Prompt 1: In the letter below about Edward Snowden in Moscow, list the amenities it says third-world countries usually have.
Prompt 2: Condense the paragraph beginning "Russia is basically a third-world country" in the letter below about Edward Snowden in Moscow, keeping its main facts.
Prompt 3: According to the letter below about Edward Snowden in Moscow, how long did Daniel Kalder live in Russia?

Passage to read:
■ ■ ■ ■ ■

A Fate Worse Than Death

Greetings Friends,                                                        August 4, 2013

The front page of last Friday’s New York Times bears an article under the heading. “U. S. Is Infuriated by Decision on Leaker.” This regards Russia’s decision to let Edward Snowden stay there for one year.

A moment’s consideration about where Snowden has found “refuge” might show that this fury on the part of our officials is misplaced.

Snowden is in Moscow , a city that Scottish writer Daniel Kalder, who lived in Russia ten years, described as

, “The most soul-crushing city on earth.” Moscow is such a miserable place that the primary reason the Czars and the Soviets sent their enemies to Siberia is that its the only place in their country more dismal than Moscow itself.

Russia is basically a third-world country, without the amenities those countries usually have, such as balmy climate, spicy food, and spicy women. It is a petro-state, which renders its economy a one-trick pony, and though it has a huge land mass and is awash in resources, its GDP is little more than a tenth of ours.

Russians yearn for the glory days, when they were considered a super-power, but that glory was an illusion. While here in America, for decades, we dug air-raid shelters, fearing Armageddon, our fear was produced by our own CIA’s gross exaggeration of the Soviet nuclear threat, and it was later revealed that the USSR was the geo-political equivalent of The Gang That Couldn’t Shoot Straight.

■ ■ ■ ■ ■

Supplied material:
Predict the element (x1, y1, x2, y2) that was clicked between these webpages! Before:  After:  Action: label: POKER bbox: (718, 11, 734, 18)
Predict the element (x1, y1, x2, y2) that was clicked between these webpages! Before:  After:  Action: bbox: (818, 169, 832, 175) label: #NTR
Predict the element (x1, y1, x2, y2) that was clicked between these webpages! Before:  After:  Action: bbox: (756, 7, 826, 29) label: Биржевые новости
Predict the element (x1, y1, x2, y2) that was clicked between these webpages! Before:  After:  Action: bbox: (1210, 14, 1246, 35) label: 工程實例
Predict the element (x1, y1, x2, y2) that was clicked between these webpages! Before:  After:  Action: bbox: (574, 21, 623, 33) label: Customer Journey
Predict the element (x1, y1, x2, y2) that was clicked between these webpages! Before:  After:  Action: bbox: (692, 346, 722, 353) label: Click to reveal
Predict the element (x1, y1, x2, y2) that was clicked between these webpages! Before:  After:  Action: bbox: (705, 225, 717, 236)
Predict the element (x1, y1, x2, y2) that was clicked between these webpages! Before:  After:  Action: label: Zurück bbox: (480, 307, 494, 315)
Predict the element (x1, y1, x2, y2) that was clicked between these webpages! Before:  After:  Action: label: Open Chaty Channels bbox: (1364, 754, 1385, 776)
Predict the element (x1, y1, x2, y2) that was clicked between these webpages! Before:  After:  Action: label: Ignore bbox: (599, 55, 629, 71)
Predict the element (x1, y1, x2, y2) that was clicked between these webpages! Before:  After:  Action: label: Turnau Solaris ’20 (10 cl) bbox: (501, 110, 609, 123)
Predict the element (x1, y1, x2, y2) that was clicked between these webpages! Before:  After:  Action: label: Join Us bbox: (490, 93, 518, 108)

■ ■ ■ ■ ■

Written reply 1:
- balmy climate
- spicy food
- spicy women

Written reply 2: Russia is essentially a third-world country that lacks the usual third-world amenities. As a petro-state, its economy depends on one resource. Despite its huge land mass and abundant resources, its GDP is only slightly more than a tenth of America's.

Written reply 3: Ten years.